= Prompt =
How many lines in the records below contain the word "Task"? Answer with the number and nothing else.

= Extracted entries =
= = = =

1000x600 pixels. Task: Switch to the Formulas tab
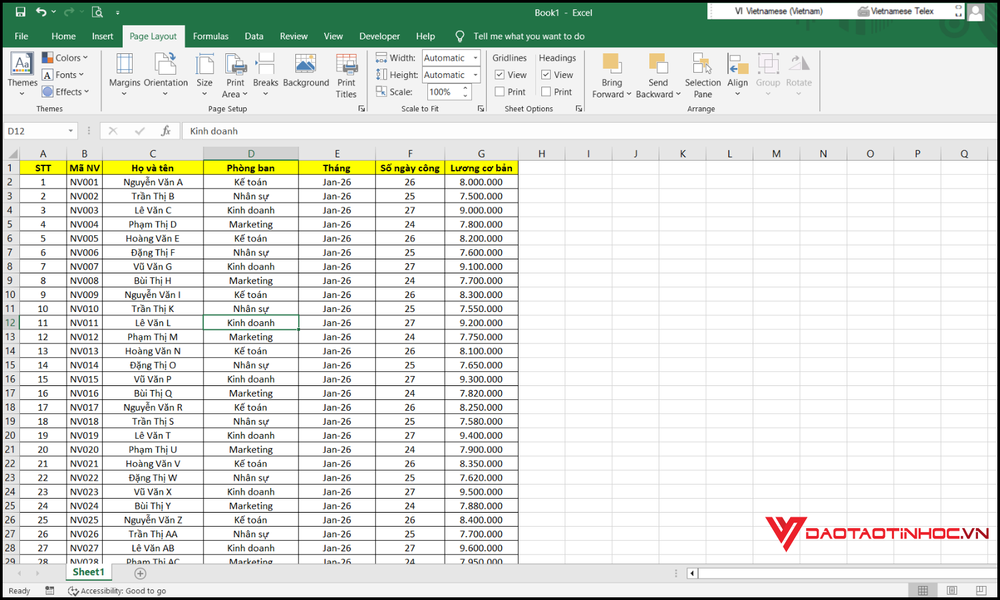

= = = =

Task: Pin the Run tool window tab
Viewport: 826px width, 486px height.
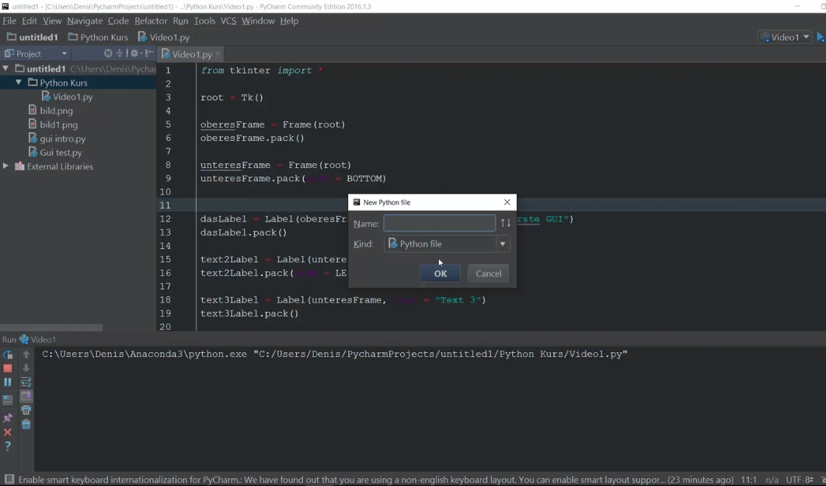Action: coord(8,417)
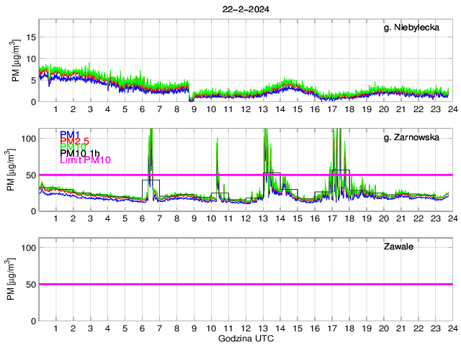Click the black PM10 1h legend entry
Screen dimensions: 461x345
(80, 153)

= = = =

= Result of this exercise =
2